■ **MATERIAL FOR THIS EXERCISE**:
----------------

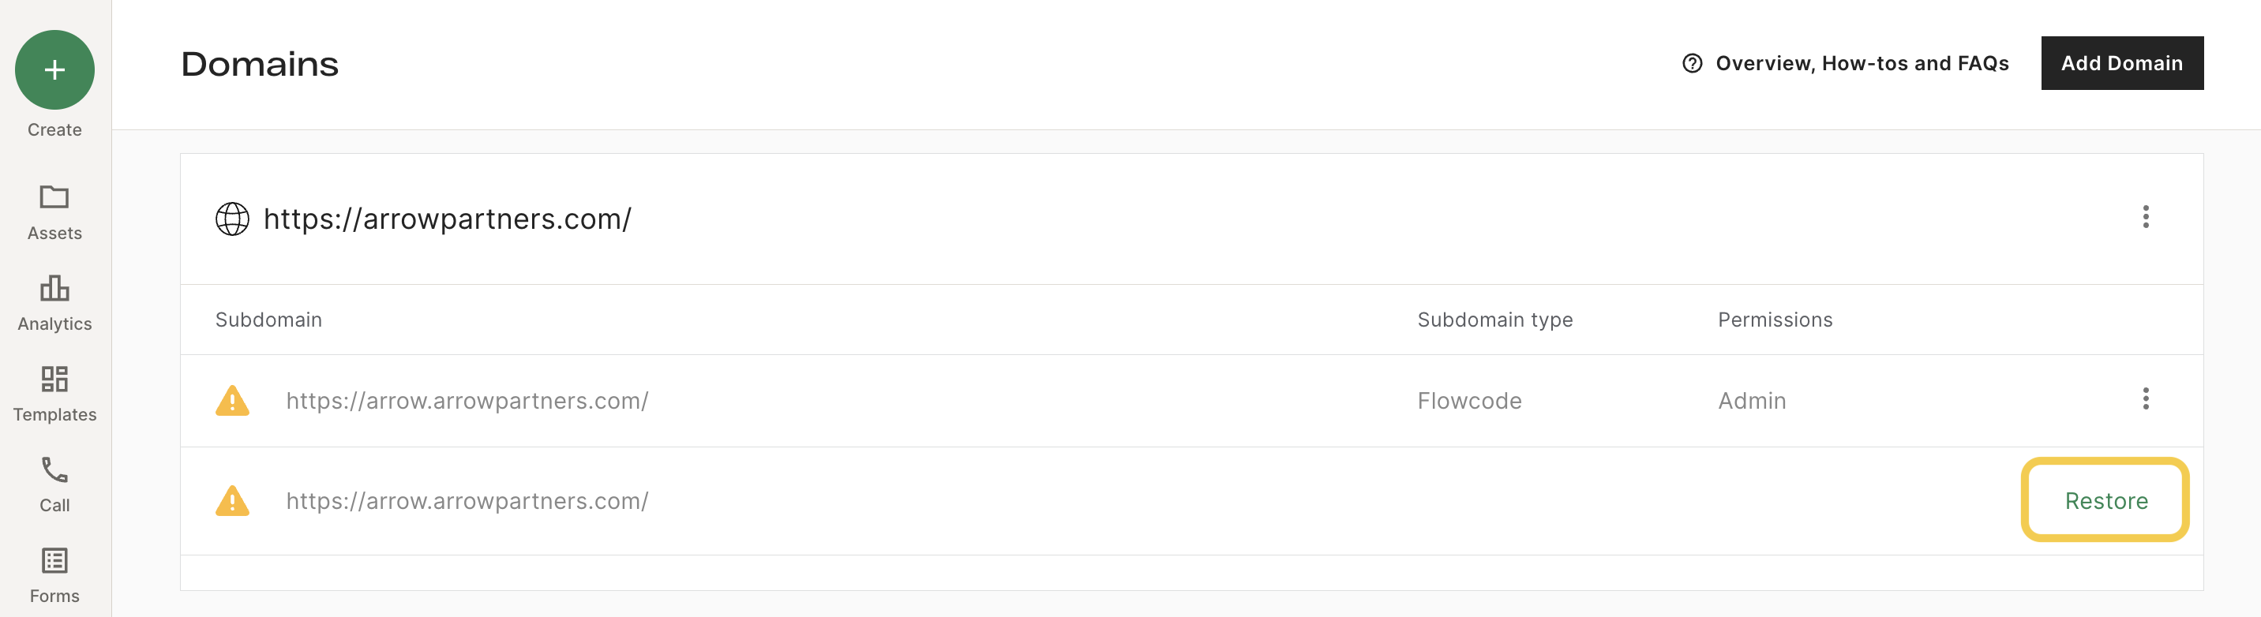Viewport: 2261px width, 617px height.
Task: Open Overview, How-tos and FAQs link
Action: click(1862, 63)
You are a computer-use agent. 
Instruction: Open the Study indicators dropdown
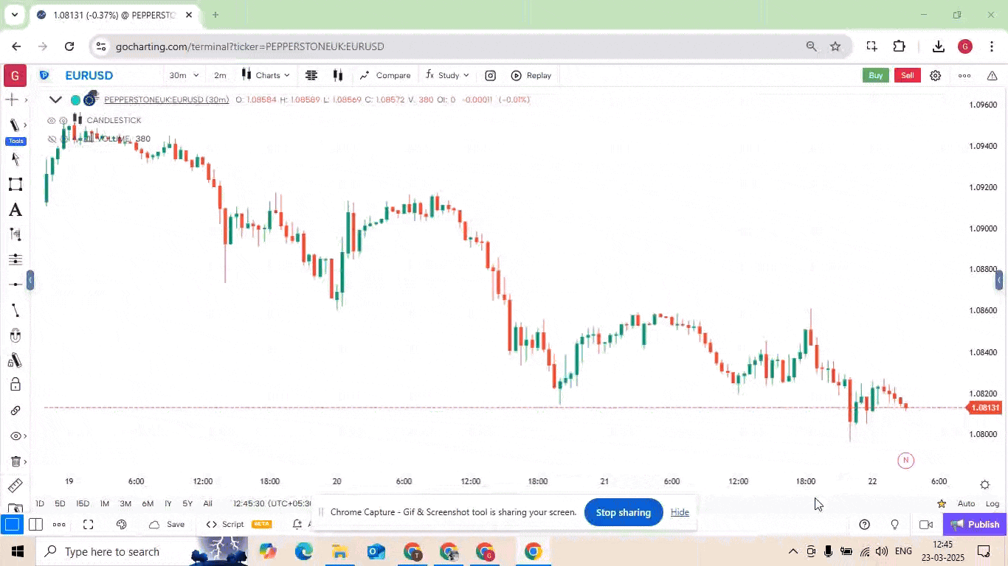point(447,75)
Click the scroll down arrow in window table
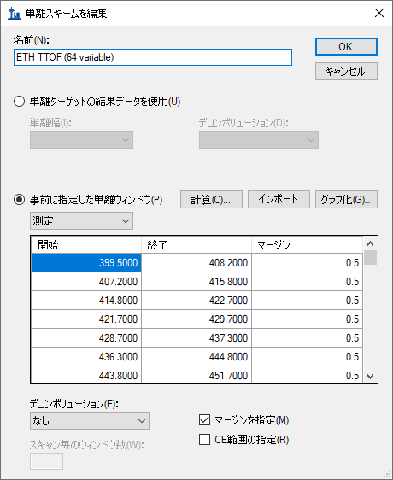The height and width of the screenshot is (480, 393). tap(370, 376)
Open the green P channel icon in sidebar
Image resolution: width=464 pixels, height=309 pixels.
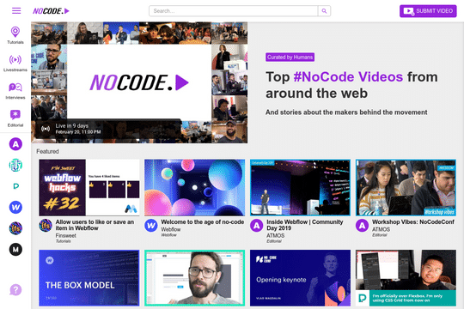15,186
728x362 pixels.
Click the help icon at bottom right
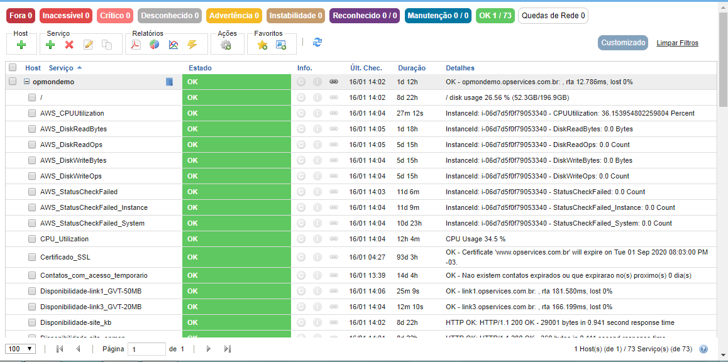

----------------

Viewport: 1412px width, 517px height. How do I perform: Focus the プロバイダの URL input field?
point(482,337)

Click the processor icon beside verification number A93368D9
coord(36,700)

----------------

■ **WHAT YOU ARE ASKED TO DO**:
Since the pictures are not part of the copy, please transcribe only the lines above from the one with "You are a computer-use agent." through the one with "Click the help icon at bottom right", exactly and with both ends.

■ **SOLUTION FOR THIS TASK**:
You are a computer-use agent. 
Instruction: Open the Study indicators dropdown
point(447,75)
Click the scroll down arrow in window table
The height and width of the screenshot is (480, 393). tap(370, 376)
Open the green P channel icon in sidebar
Image resolution: width=464 pixels, height=309 pixels.
15,186
728x362 pixels.
Click the help icon at bottom right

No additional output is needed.